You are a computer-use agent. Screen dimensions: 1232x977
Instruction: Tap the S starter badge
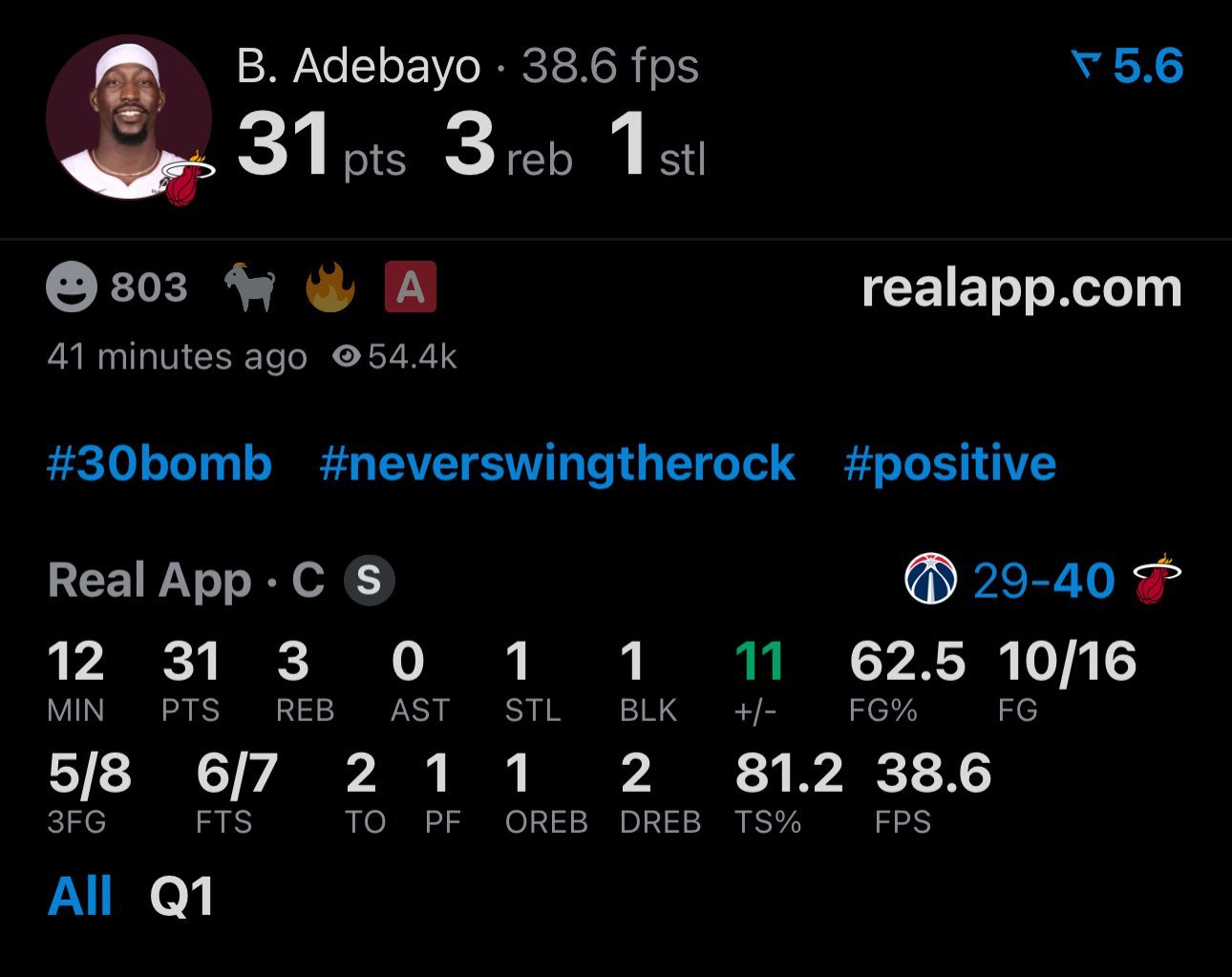tap(369, 581)
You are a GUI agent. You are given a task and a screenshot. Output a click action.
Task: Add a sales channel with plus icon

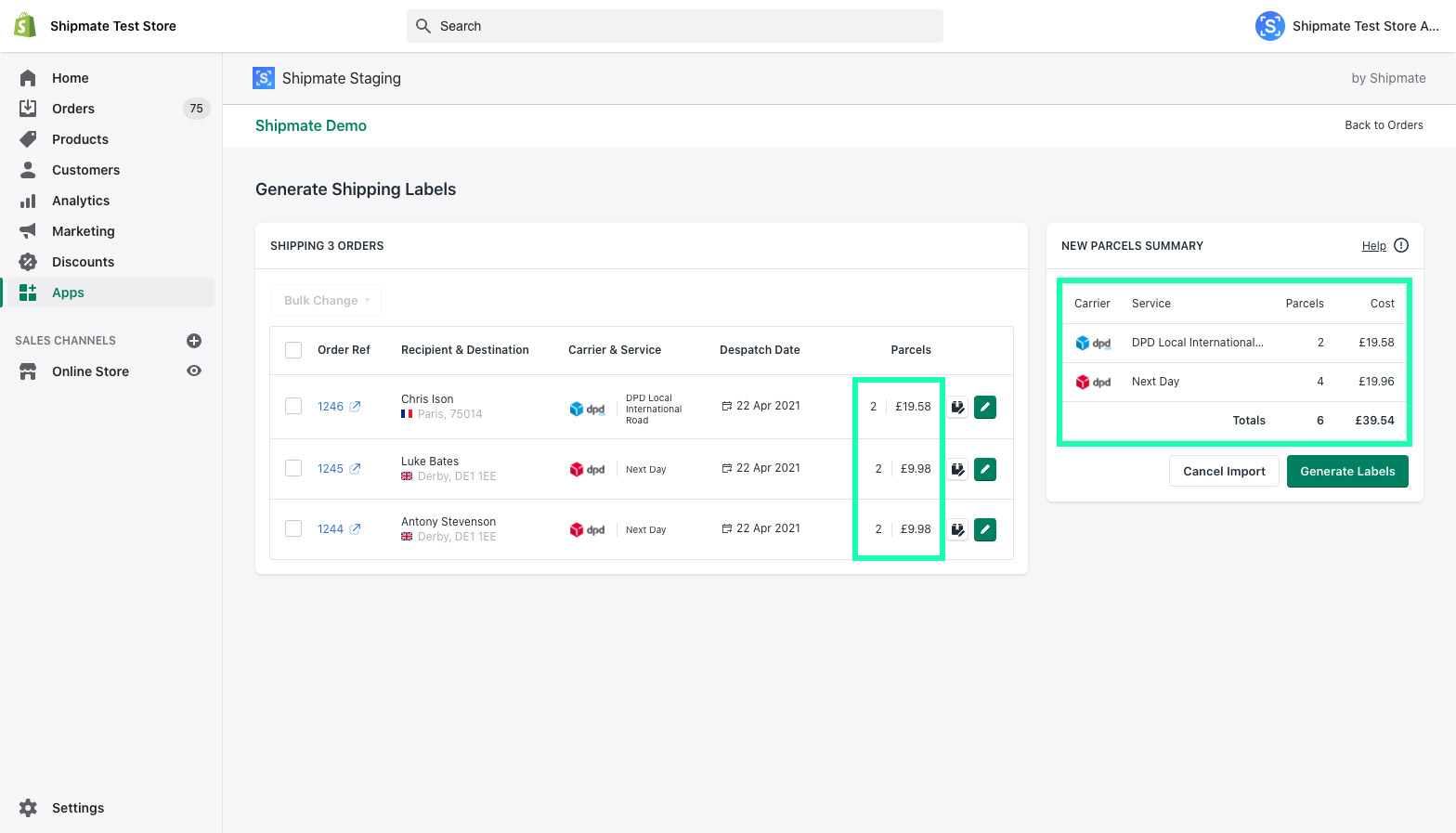point(194,341)
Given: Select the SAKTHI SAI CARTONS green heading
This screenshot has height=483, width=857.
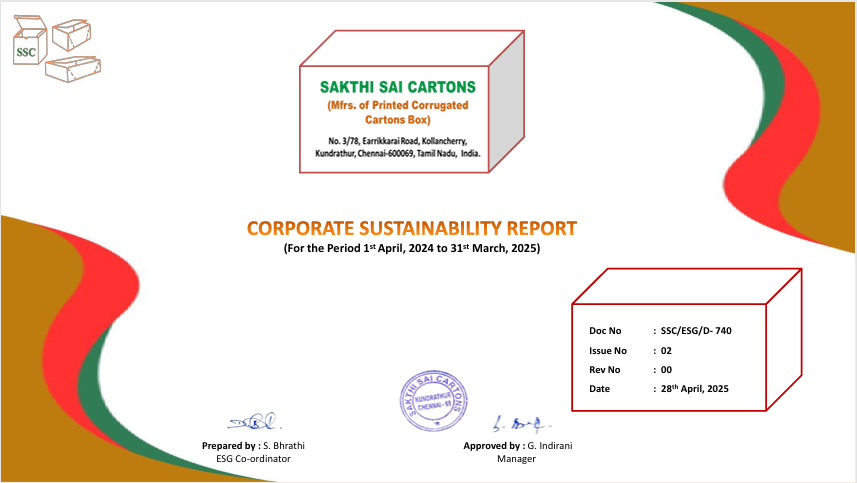Looking at the screenshot, I should coord(398,86).
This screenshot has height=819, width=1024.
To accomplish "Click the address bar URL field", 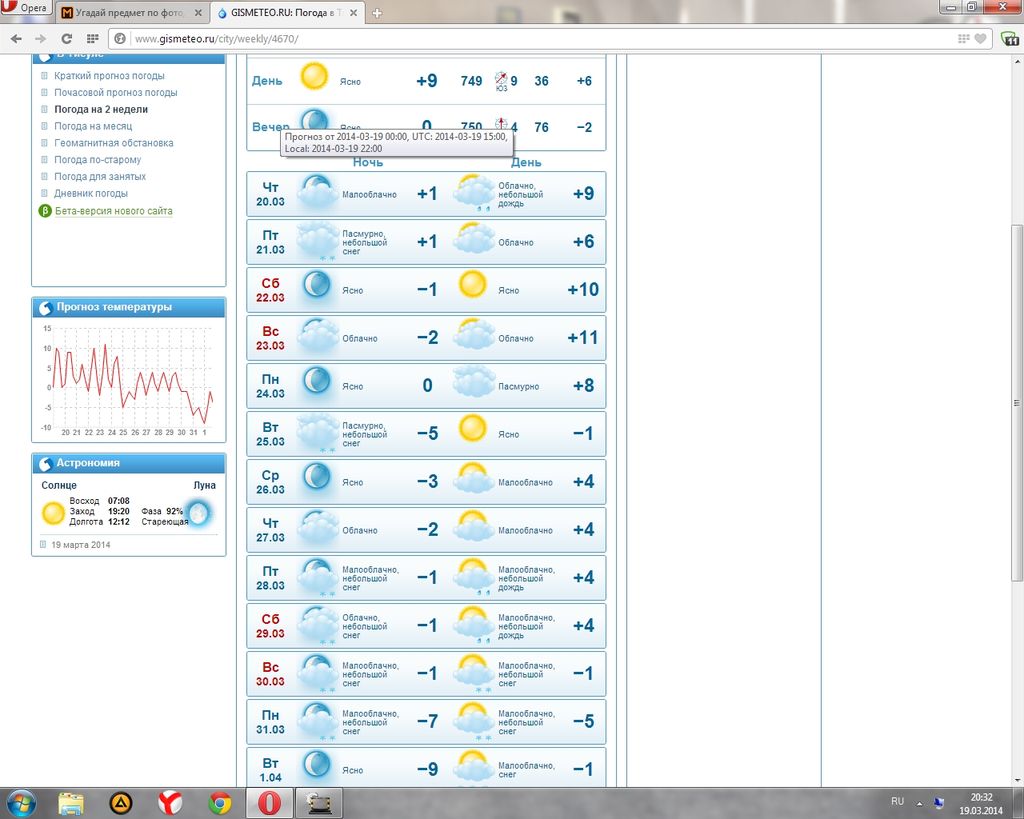I will pyautogui.click(x=500, y=38).
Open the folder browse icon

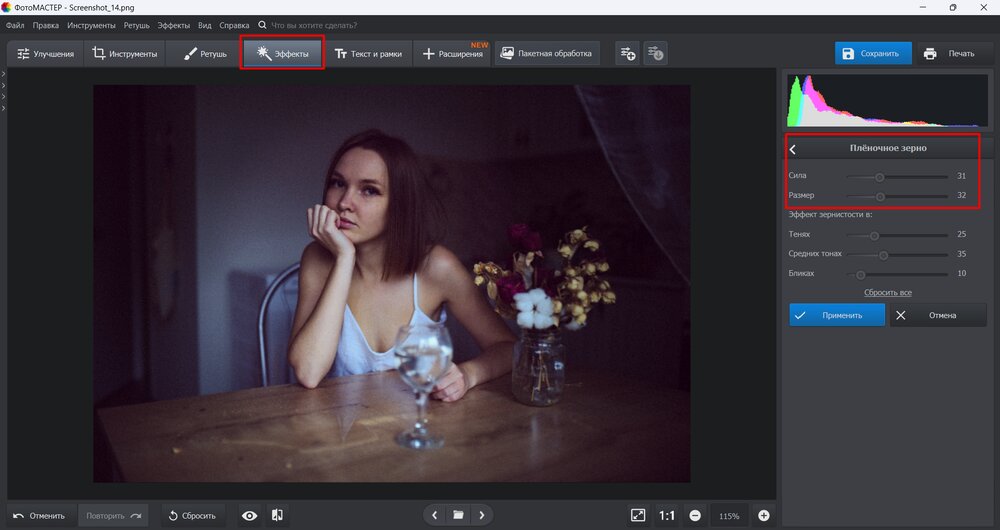458,515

+ + + +

[Problem] Of all the entries above, how many lines contain "agent"? Give the number alone.

[Answer box] 2